**Task**
In the data below, work out how many lines include the string "header". Only the number should be given.
** Data to use follows **
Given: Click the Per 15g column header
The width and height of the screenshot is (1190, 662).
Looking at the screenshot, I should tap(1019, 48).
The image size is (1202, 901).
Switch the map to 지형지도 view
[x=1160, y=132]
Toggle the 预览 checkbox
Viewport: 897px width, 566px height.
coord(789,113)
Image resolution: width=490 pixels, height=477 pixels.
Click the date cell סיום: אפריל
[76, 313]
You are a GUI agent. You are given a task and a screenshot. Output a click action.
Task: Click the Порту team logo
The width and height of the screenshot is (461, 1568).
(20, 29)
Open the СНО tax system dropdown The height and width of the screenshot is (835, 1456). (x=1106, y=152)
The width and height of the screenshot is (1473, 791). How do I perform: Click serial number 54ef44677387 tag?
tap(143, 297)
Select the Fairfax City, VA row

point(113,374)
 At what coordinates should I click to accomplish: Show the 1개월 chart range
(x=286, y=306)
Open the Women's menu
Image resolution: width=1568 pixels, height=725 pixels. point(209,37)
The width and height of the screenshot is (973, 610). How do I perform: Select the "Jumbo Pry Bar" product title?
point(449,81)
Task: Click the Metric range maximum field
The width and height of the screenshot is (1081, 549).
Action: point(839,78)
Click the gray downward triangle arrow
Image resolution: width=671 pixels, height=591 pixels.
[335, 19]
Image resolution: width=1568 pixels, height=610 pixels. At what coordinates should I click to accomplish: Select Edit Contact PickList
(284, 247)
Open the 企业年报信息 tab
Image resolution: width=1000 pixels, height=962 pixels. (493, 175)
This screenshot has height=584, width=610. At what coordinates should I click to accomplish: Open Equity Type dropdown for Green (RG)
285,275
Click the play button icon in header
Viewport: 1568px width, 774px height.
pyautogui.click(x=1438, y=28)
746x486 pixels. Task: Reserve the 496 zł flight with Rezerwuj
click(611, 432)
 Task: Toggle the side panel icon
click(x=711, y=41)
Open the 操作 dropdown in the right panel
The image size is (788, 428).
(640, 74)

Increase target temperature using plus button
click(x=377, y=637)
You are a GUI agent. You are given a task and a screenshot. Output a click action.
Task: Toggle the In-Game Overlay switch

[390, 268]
** End of Data to use **
**Output below**
2